The firm’s commitment to diversity extends beyond the office walls. “We have recently initiated a collaborative project with local schools in Abu Dhabi, to encourage girls and young women to explore the endless possibilities for women in the A&E sector. Our aim is to encourage the young generation of future professionals to challenge themselves by stepping into any arena they believe they would like to try, and to have the courage and confidence to navigate the various successful careers available in the industry.”

As Dubai gears up for Expo 2020, it’s reasonable to expect that a number of projects – particularly those directly relating to or in support of the exhibition – will finally move forward. Beyond Expo, Sultan says it’s difficult to foresee how Dubai’s construction market will progress but reckons there will still be opportunities for her firm.

“Much depends on what external factors will be in play that will impact investments and further developments or the types of consumer or market demands faced. That said, it is a unique market that keeps moving with new projects and new investments. I think there is room to believe that the Dubai construction market will remain active, albeit not at a level that it has seen in the past. There seems to be also a number of opportunities that might come through to increase its infrastructure capacity, as it seeks to meet the growing population of residents, those who daily come to Dubai to their workplace and tourists.”

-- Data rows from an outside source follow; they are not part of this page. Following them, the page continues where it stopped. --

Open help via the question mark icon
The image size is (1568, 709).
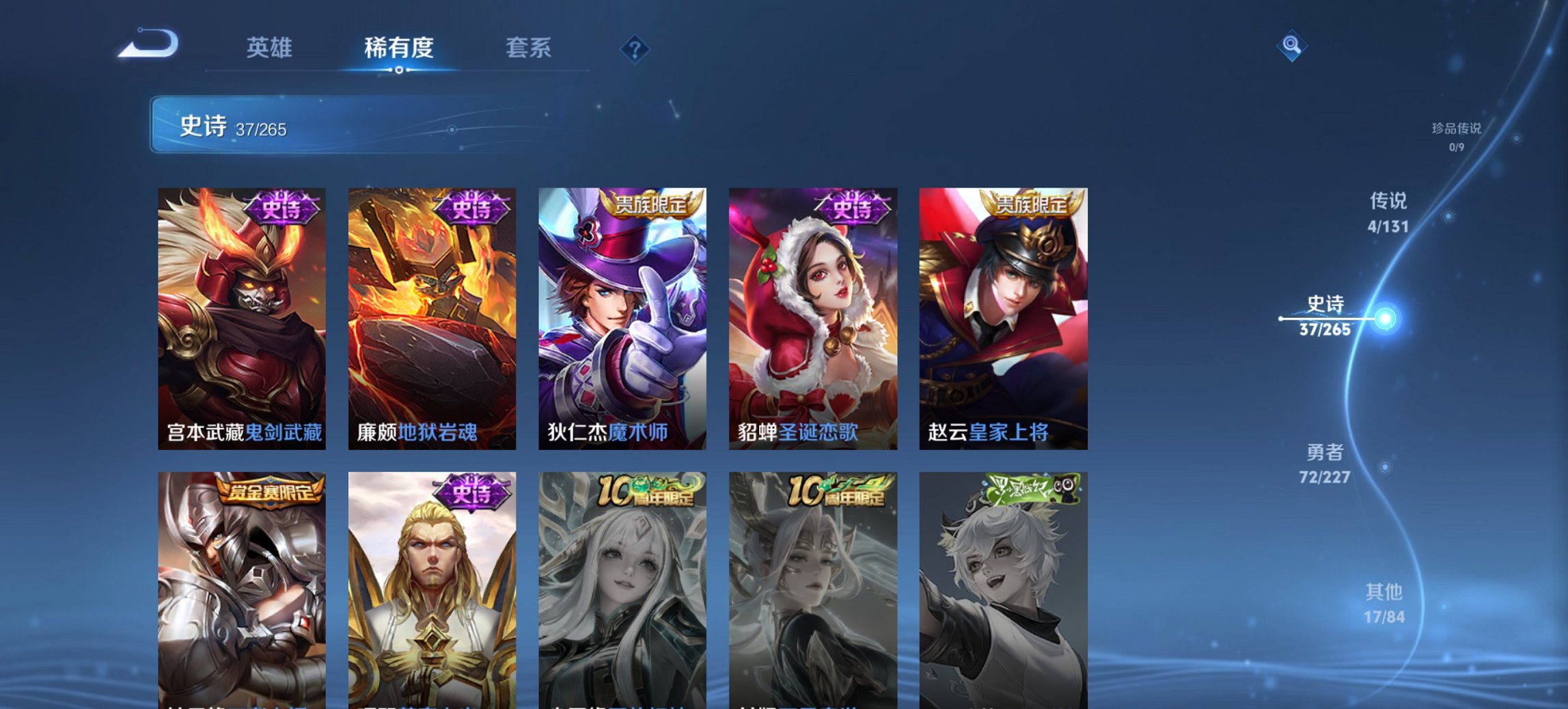(635, 49)
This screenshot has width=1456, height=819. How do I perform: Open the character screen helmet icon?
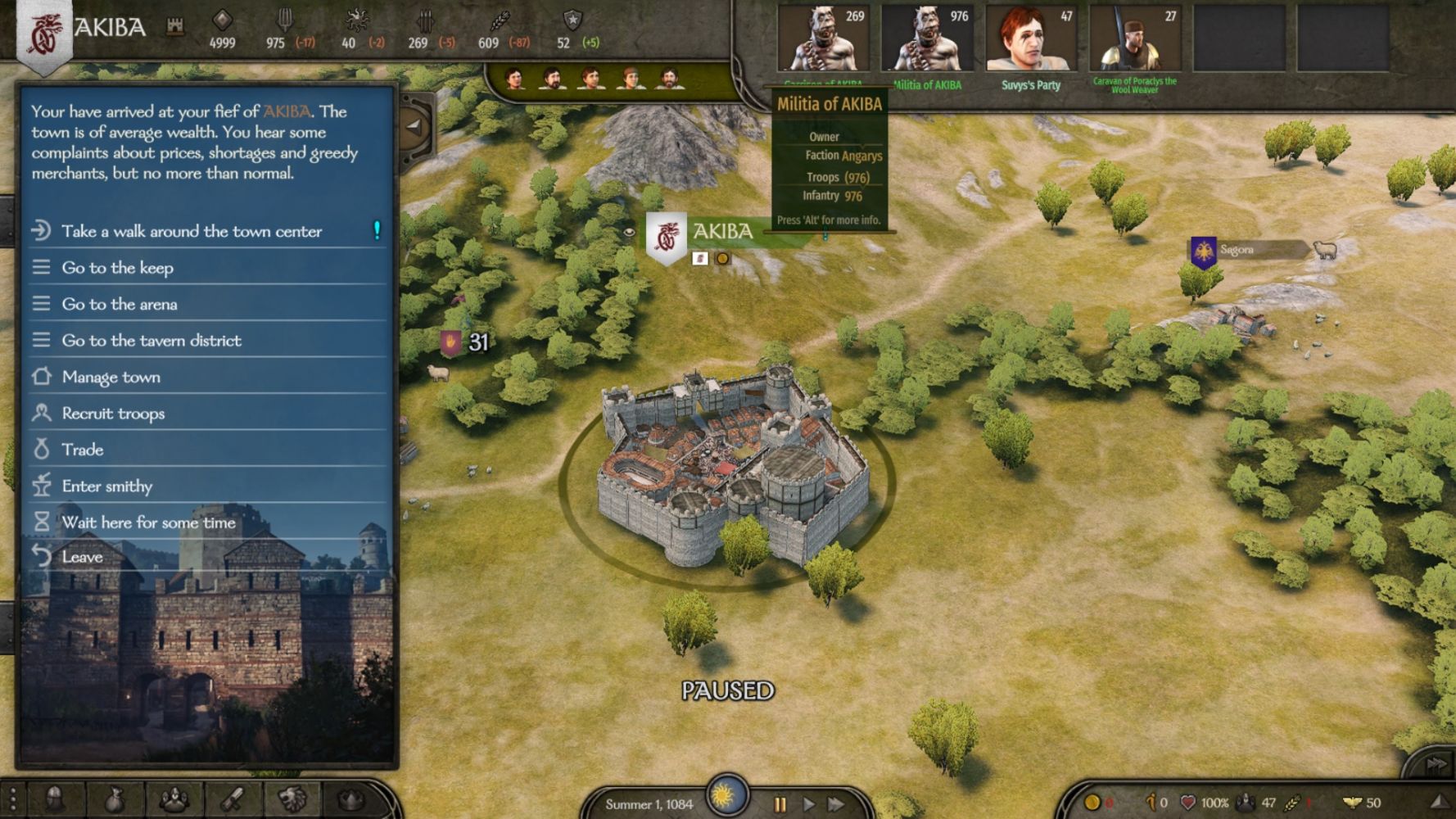tap(55, 799)
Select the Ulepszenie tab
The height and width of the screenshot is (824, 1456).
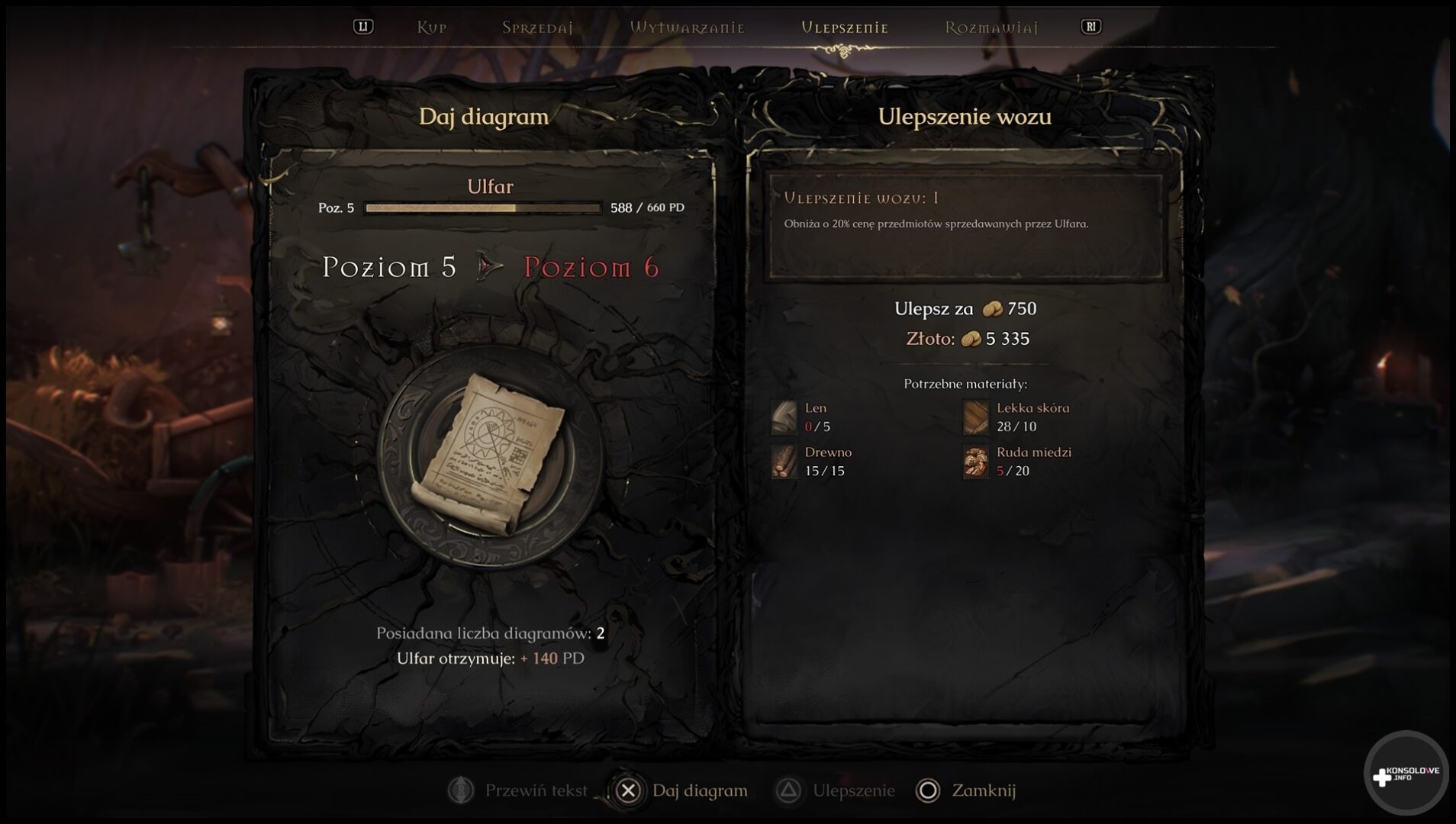(x=845, y=27)
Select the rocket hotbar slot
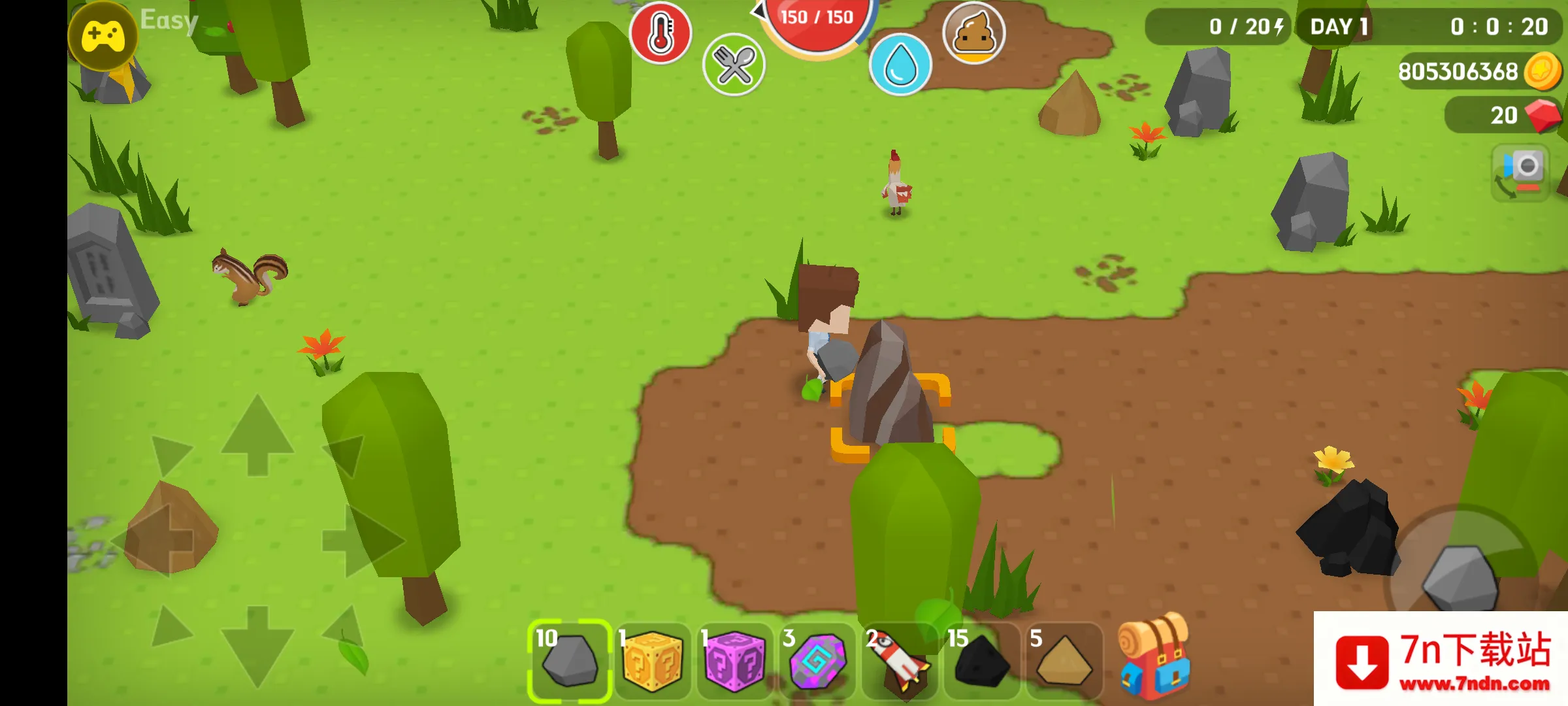Viewport: 1568px width, 706px height. [899, 660]
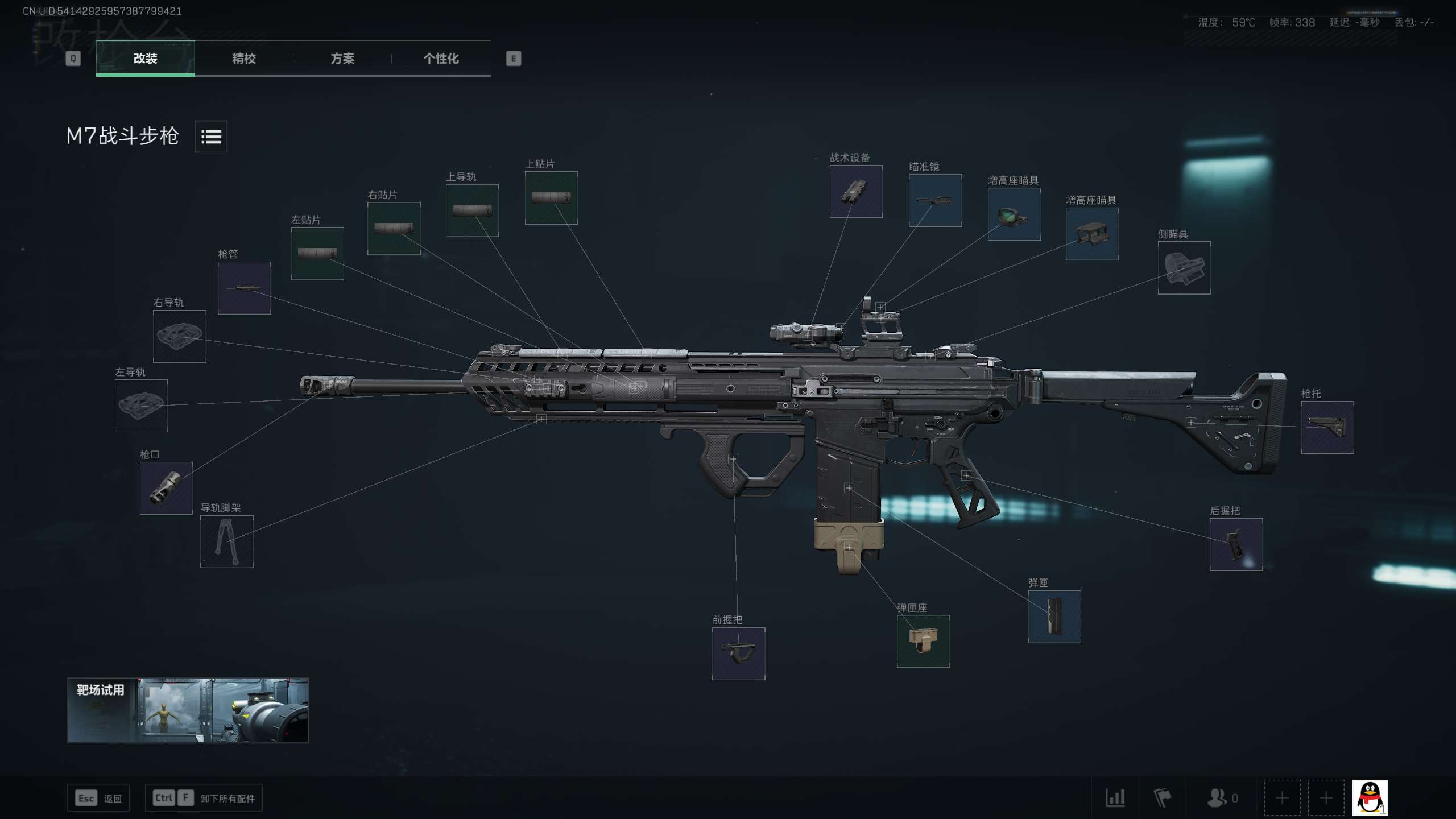Open the 弹匣座 magwell slot
Screen dimensions: 1456x819
point(923,642)
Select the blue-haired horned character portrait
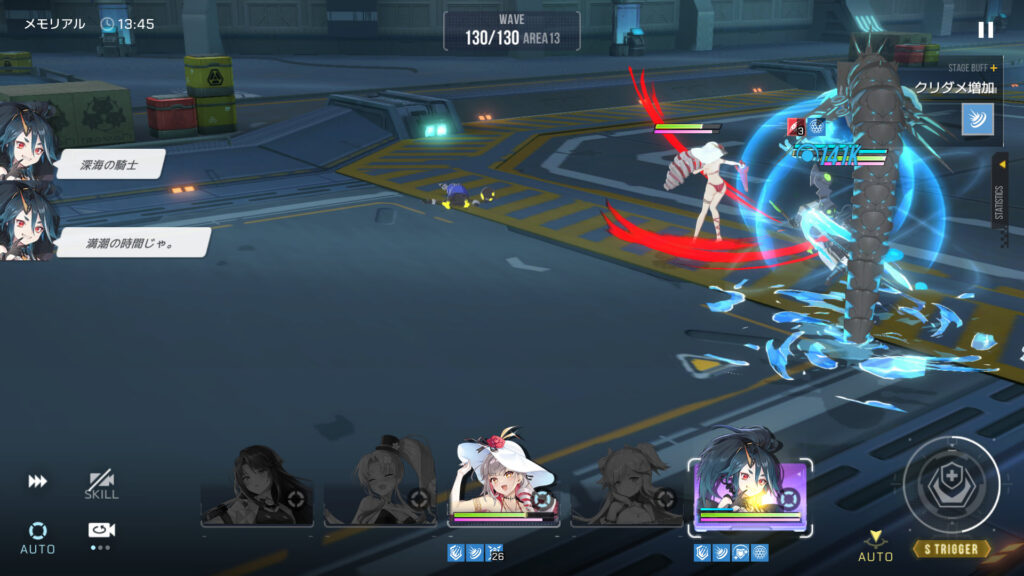Viewport: 1024px width, 576px height. click(750, 484)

Looking beyond Dubai but within the framework of the GCC, Sultan says Saudi Arabia is also an attractive market. “KSA holds promise with its plans for a mega city, NEOM, and a mega resort, the Red Sea project. The sectors that I expect to contribute the most to our future opportunities include national housing schemes, residential developments, mixed-use developments, hospitality, retail, transportation and municipal infrastructure schemes.”

KEO is also keen on markets outside the Middle East, with several potential target markets already identified. “We are actively looking at opportunities outside the region, we’ve identified target markets in Africa and some European countries. There is significant GCC investment dollars going into those regions and we hope to follow those opportunities.”